Interestingly the target DLL syntax is fairly standard; the calls to MSSQL (in the example) look a lot like the MySQL implementation.

But wait, isn't it faster/better/more reliable to use ODBC?

The short answer is NO. What the design cookbooks and all that seem to assume is that you are creating a TWO-TIER application; i.e. your app talks directly to the database table such that on-screen fields have a one to one correlation to target tables. ODBC requires that you have a database friendly type assigned to each. While this type checking is a reliable way for apps using two-tier I/O, it is not necessarily a good thing for general purpose data extraction for reports. When you design a report using a traditional report generator, you're assigning fields and the data type that the field will accept. The upshot is that changing fields around or returning a different number of rows/columns requires reprogramming. Moreover, although the promise of ODBC is that an app can talk to different back ends, in reality this is untrue due to the need to have strict control over table/column names, etc. In HTMRPT we studiously avoid all typing and naming.

The HTMRPT tool does not require reprogramming to generate reports with different returned types or column counts. It accepts any arbitrary number of columns in a report. How this is accomplished is simple: the query or stored proc used converts the data to CHAR format as it returns it. HTMRPT accepts this as ASCII data and the control script tells it that column N, although ASCII, should be treated as (name your data type.)

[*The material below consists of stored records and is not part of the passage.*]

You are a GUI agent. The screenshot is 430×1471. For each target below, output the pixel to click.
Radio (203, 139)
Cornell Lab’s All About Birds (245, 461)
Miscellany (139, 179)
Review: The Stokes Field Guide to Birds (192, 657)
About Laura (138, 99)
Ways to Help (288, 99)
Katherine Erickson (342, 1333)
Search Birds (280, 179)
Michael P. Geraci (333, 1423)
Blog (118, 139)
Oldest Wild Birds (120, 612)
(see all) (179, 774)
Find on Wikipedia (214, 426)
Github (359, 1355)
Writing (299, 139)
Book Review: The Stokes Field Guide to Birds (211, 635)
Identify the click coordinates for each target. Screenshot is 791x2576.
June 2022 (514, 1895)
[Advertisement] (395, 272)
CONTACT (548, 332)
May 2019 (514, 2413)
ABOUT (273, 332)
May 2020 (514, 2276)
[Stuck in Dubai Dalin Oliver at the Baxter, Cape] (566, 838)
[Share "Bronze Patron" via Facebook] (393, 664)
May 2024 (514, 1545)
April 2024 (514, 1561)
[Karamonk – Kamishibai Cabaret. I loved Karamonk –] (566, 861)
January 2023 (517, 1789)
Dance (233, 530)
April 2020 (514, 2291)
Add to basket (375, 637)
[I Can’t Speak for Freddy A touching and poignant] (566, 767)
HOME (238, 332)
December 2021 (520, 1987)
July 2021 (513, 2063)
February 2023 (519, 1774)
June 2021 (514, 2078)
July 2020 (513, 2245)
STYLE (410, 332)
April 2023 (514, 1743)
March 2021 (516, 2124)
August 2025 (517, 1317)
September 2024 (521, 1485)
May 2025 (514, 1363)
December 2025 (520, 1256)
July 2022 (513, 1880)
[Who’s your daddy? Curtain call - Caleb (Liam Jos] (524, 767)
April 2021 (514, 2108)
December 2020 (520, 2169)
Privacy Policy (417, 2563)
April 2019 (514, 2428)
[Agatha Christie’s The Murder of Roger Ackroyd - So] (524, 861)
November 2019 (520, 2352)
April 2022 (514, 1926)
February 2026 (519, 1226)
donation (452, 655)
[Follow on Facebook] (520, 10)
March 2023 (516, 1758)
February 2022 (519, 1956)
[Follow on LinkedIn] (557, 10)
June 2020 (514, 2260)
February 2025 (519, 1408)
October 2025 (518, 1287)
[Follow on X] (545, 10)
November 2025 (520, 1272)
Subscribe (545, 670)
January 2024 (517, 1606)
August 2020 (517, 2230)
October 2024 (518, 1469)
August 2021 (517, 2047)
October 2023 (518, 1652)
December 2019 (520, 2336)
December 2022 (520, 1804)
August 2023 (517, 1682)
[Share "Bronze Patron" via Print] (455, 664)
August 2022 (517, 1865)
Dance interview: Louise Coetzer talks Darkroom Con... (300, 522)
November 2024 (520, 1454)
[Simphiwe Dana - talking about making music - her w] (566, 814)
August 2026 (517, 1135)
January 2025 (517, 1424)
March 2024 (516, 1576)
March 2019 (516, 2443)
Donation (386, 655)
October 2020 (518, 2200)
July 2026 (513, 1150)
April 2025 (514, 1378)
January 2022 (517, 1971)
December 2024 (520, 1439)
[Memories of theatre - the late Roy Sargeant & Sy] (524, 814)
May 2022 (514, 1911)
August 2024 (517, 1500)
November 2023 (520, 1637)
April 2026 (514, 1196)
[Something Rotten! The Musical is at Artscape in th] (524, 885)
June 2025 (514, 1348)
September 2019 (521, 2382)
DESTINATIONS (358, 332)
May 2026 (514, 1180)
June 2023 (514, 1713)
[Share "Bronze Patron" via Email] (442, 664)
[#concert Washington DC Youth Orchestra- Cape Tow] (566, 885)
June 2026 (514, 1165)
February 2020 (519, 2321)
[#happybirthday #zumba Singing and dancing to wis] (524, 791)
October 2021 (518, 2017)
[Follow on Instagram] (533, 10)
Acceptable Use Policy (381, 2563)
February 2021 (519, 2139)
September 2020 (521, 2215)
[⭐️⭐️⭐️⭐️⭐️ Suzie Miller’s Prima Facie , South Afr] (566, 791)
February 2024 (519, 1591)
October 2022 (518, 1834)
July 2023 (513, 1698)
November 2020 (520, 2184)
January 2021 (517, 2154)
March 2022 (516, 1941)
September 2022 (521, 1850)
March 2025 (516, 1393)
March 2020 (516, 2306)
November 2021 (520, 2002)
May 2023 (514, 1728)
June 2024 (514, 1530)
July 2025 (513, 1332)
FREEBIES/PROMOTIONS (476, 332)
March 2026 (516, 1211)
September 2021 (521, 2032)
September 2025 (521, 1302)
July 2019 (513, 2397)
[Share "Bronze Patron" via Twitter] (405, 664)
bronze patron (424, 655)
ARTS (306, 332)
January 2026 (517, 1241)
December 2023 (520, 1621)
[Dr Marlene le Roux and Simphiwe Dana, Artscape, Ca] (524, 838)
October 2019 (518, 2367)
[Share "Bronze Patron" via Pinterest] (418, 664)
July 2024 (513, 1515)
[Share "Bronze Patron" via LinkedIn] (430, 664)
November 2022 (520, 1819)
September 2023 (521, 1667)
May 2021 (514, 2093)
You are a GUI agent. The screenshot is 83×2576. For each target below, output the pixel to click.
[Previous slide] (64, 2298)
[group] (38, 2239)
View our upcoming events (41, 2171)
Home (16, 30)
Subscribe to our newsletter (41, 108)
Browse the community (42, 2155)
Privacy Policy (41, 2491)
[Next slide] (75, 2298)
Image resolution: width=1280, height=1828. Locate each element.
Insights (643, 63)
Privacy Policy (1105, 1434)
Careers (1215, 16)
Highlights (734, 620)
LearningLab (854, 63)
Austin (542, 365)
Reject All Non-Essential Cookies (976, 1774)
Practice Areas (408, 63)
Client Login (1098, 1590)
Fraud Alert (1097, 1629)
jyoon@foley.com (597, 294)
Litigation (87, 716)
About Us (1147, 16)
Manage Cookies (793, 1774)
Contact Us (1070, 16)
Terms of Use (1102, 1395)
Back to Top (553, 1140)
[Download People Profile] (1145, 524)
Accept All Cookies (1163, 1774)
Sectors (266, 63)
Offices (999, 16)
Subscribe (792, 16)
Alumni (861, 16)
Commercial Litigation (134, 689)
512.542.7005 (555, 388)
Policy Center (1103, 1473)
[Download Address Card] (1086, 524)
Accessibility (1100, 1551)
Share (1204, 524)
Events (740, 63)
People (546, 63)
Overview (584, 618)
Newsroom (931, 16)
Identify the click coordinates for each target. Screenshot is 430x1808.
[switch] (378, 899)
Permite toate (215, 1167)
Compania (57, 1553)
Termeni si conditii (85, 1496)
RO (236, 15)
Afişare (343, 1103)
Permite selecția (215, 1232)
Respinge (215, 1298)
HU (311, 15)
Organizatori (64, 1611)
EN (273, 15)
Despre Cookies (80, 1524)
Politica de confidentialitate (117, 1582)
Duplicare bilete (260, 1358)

For HTML reporting this also makes sense to do it this way. To show numeric data on a web page it needs to be converted to ASCII anyway, so why not use this requirement to our advantage?

About The Code

The basic premise is the use of three TStringList class instances and the interface to the database target. In this case the target is MSSQL so the GetSQLData() and PutSQLData() are target-specific. These can be easily replaced for whatever the target is.

The TStringList classes (for all practical purposes, an array of char[][]) are used to hold all data. The querylist instance reads the query file from the disk and contains the query to generate the data as well as the formatting instructions (e.g. column 1 is text, column 2 is numeric, that sort of thing.) The reportlist instance holds the raw returned data from the query results. Each column returned (an arbitrary number) is seprated in a single string from the rest of the columns by use of a delimiter. We use a semicolon as a default; if your data contains these then use a pipe or some other legal char value. Each string in the reportlist is one returned row.

The htmllist instance holds the output. Essentially, the output is constructed in a loop reading the reportlist using the instructions from the querylist. The column by column definitions are manipulated in the columnplan[] array. All it does is tell you "position X is really this data type." Tags are attached as required. The ASCII text output is written to disk using the built-in 'SaveToFile' method with an html friendly extension. The default browser in this example is then invoked and handed the filename.

Regarding talking to MSSQL directly, some of you may wonder if this is a legal or proper thing. The answer is YES. All of the interface is available in the MSSQL "books online" documentation. Of all companies Microsoft would probably be the LAST to publish a great deal of information on an interface that it doesn't want you to use. Interestingly all of the calls are found in NTWDBLIB.DLL and you can verify this with a utility such as TDUMP.EXE (found in the C++ Builder \bin\ directory.) All you need to do to use the DLL is create a *.LIB file using IMPLIB or similar utility (which is in the same \bin\ directory.)

About HTML

A number of you have worked with HTML and yet still perceive it as the domain of generator programs such as Front Page. However, HTML is little more than ASCII text with display instructions inserted directly and surrounded by angle bracket characters. The browser interprets these embedded instructions. The "runbuttonClick" event shows the process of looping through the reportlist instance and creating the htmllist elements that will become the HTML file.